Winter was not only a driving force behind VOO and AVINOC but also stepped into the spotlight with these projects during crypto-marketing events like Safir/ZENIQ. In a recent video call, Winter attempted to “answer to” former Safir/ZENIQ investors. Essential questions remained unanswered in this call, including: Where did the collected money go? What responsibility do the organizers bear?
Instead, the call was dominated by rhetorically inflated explanations devoid of substantive facts. Winter’s reasoning followed a pattern of systematically shifting responsibility: onto “independent product owners,” network partners, or the market – and away from central liability.
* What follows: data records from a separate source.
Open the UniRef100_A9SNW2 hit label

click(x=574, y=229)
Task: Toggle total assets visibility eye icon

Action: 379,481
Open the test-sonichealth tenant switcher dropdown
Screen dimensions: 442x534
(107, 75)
This recurring strategy – grand visions and wide-reaching narratives, but almost no concrete traceability – continues in the current VOO/Vision.One narrative: despite insolvencies, legal uncertainties, and a lack of results, central figures remain present and occupy communicative positions without providing clear answers.
Conclusion: Unresolved Questions of Significant Scope
Against the backdrop of the insolvencies, central questions regarding Aviation VOO SCE arise:
Were there transfers of IP, trademarks, domains, or software between the GmbHs and the SCE?
Do licensing or service agreements exist between the insolvent units and the cooperative?
How many members are there, how many shares have been issued, and how much capital has been paid in?
How many resignations and blocked payout claims already exist?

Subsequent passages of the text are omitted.